Reviewed by Chris Knight

Chris Knight is a copy editor at Canadian Press.


It is difficult enough to lose memory through the usual mechanisms of
time and distance; how much harder it must be to have memory dragged
from you by a disease such as Alzheimer’s.

Carol Malyon’s poignant volume explores this tragedy in a series of
connected poems about Emma and her daughter Karen. A chronological twist
lets the reader enter the book at Emma’s death, seen through Karen’s
eyes. As the brief, childlike poems roll past with the cadence of a
hopscotch chant, Emma grows younger and more whole, until Karen is not
even born.

The book continues back to Emma’s own birth, but loses something in
these later poems, which rely more on the narrator than on Karen for
observation. There is a personal tenderness when Karen speaks, as in one
poem (they are all untitled) that reads: “... listen momma / there is
something i can’t tell you / trees keep whispering your soft name /
momma / how could i tell you / inside my belly / a child is humming / is
calling to me / with your name / momma / momma.”

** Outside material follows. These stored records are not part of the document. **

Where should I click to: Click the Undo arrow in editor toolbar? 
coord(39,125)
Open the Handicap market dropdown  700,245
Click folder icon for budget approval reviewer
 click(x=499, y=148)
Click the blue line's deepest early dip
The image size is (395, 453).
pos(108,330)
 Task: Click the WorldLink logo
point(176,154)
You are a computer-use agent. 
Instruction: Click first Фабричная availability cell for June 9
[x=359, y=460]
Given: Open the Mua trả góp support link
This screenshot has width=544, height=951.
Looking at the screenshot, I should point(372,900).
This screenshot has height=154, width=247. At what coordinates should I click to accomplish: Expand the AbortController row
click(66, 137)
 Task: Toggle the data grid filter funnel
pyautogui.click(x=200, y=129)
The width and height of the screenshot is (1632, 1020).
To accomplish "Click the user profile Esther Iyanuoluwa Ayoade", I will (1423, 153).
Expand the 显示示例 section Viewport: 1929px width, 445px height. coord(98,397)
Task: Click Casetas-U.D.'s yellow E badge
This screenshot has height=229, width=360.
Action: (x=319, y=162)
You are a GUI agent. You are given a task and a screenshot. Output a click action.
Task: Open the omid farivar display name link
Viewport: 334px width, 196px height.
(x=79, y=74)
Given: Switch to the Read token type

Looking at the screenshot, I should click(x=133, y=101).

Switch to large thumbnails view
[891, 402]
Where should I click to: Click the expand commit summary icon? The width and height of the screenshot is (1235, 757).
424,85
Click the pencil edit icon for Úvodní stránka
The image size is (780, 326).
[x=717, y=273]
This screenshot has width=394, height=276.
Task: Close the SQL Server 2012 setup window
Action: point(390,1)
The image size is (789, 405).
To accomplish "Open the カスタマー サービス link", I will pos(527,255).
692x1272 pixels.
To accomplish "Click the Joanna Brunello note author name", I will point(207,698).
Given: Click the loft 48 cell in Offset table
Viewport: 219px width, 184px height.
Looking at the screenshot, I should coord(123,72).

There are photographs in the poems—photographs lost, ripped up,
cherished, and sometimes forgotten. It is not the most unlikely symbol
of memory, but it is interwoven with images of food, scenes near water,
and meditations on what it means to be a mother, a daughter, a
grandmother. Except for some plodding poems of Emma’s class pictures
in various grades, a refreshing movement swirls the reader through each
of these themes and away again.

Ultimately, there could be a little more depth to the tale, if
necessary at the cost of some of the distance traveled past Karen’s
birth. But the human scale of loss of life and memory is carried well.
And the reversed structure shows that just as loss and death are a
necessary part of birth and growth, the reverse is also true.